▶ **TASK OBJECTIVE**:
These records need to be repeated exactly, every one of them.

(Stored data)
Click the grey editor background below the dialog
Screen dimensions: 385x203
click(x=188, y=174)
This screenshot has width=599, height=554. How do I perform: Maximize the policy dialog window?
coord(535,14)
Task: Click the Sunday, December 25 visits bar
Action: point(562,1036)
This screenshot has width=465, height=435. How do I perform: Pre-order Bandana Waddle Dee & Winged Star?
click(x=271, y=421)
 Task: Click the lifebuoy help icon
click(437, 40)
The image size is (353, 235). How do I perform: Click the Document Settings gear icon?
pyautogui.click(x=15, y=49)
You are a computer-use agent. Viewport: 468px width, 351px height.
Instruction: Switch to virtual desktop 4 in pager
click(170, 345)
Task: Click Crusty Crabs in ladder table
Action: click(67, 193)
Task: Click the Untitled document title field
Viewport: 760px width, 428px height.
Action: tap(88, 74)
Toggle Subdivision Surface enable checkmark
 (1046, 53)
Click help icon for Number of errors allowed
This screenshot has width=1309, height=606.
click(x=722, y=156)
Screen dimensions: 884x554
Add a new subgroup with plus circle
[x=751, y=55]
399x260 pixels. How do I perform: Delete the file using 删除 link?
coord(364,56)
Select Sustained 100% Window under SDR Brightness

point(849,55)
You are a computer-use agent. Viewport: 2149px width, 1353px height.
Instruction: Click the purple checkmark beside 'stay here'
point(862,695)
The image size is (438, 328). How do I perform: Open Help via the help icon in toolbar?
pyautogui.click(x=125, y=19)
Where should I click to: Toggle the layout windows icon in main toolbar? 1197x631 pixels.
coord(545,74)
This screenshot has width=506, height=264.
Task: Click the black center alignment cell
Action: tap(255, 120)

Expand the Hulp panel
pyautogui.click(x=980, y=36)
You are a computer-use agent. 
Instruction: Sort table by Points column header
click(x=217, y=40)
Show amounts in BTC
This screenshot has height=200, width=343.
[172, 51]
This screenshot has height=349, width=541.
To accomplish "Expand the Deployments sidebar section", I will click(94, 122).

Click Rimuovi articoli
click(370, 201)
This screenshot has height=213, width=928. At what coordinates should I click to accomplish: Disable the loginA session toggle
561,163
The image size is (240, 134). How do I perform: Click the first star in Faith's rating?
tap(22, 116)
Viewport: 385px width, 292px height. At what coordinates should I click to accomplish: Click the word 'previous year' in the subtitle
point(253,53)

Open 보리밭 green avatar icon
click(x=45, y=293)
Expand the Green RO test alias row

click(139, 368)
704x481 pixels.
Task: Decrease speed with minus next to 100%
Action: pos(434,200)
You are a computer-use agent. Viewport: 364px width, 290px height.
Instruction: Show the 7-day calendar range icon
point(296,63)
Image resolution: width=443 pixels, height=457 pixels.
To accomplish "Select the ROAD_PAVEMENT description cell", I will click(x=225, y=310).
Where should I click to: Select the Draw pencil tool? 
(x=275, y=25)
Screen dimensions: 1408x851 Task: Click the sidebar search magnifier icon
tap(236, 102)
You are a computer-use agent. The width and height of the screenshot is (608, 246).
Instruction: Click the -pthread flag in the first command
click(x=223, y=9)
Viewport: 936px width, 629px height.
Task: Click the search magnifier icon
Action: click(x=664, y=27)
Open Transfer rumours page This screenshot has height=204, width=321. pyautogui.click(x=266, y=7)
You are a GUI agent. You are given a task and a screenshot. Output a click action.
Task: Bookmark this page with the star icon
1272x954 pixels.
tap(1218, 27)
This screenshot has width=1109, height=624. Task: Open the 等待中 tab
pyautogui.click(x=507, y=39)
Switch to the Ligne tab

▶ **SOLUTION**:
Click the grey editor background below the dialog
Screen dimensions: 385x203
click(x=188, y=174)
This screenshot has width=599, height=554. How do I perform: Maximize the policy dialog window?
coord(535,14)
Task: Click the Sunday, December 25 visits bar
Action: point(562,1036)
This screenshot has width=465, height=435. How do I perform: Pre-order Bandana Waddle Dee & Winged Star?
click(x=271, y=421)
 Task: Click the lifebuoy help icon
click(437, 40)
The image size is (353, 235). How do I perform: Click the Document Settings gear icon?
pyautogui.click(x=15, y=49)
You are a computer-use agent. Viewport: 468px width, 351px height.
Instruction: Switch to virtual desktop 4 in pager
click(170, 345)
Task: Click Crusty Crabs in ladder table
Action: click(67, 193)
Task: Click the Untitled document title field
Viewport: 760px width, 428px height.
Action: tap(88, 74)
Toggle Subdivision Surface enable checkmark
 (1046, 53)
Click help icon for Number of errors allowed
This screenshot has width=1309, height=606.
click(x=722, y=156)
Screen dimensions: 884x554
Add a new subgroup with plus circle
[x=751, y=55]
399x260 pixels. How do I perform: Delete the file using 删除 link?
coord(364,56)
Select Sustained 100% Window under SDR Brightness

point(849,55)
You are a computer-use agent. Viewport: 2149px width, 1353px height.
Instruction: Click the purple checkmark beside 'stay here'
point(862,695)
The image size is (438, 328). How do I perform: Open Help via the help icon in toolbar?
pyautogui.click(x=125, y=19)
Where should I click to: Toggle the layout windows icon in main toolbar? 1197x631 pixels.
coord(545,74)
This screenshot has width=506, height=264.
Task: Click the black center alignment cell
Action: tap(255, 120)

Expand the Hulp panel
pyautogui.click(x=980, y=36)
You are a computer-use agent. 
Instruction: Sort table by Points column header
click(x=217, y=40)
Show amounts in BTC
This screenshot has height=200, width=343.
[172, 51]
This screenshot has height=349, width=541.
To accomplish "Expand the Deployments sidebar section", I will click(94, 122).

Click Rimuovi articoli
click(370, 201)
This screenshot has height=213, width=928. At what coordinates should I click to accomplish: Disable the loginA session toggle
561,163
The image size is (240, 134). How do I perform: Click the first star in Faith's rating?
tap(22, 116)
Viewport: 385px width, 292px height. At what coordinates should I click to accomplish: Click the word 'previous year' in the subtitle
point(253,53)

Open 보리밭 green avatar icon
click(x=45, y=293)
Expand the Green RO test alias row

click(139, 368)
704x481 pixels.
Task: Decrease speed with minus next to 100%
Action: pos(434,200)
You are a computer-use agent. Viewport: 364px width, 290px height.
Instruction: Show the 7-day calendar range icon
point(296,63)
Image resolution: width=443 pixels, height=457 pixels.
To accomplish "Select the ROAD_PAVEMENT description cell", I will click(x=225, y=310).
Where should I click to: Select the Draw pencil tool? 
(x=275, y=25)
Screen dimensions: 1408x851 Task: Click the sidebar search magnifier icon
tap(236, 102)
You are a computer-use agent. The width and height of the screenshot is (608, 246).
Instruction: Click the -pthread flag in the first command
click(x=223, y=9)
Viewport: 936px width, 629px height.
Task: Click the search magnifier icon
Action: click(x=664, y=27)
Open Transfer rumours page This screenshot has height=204, width=321. pyautogui.click(x=266, y=7)
You are a GUI agent. You are given a task and a screenshot. Output a click action.
Task: Bookmark this page with the star icon
1272x954 pixels.
tap(1218, 27)
This screenshot has width=1109, height=624. Task: Open the 等待中 tab
pyautogui.click(x=507, y=39)
Switch to the Ligne tab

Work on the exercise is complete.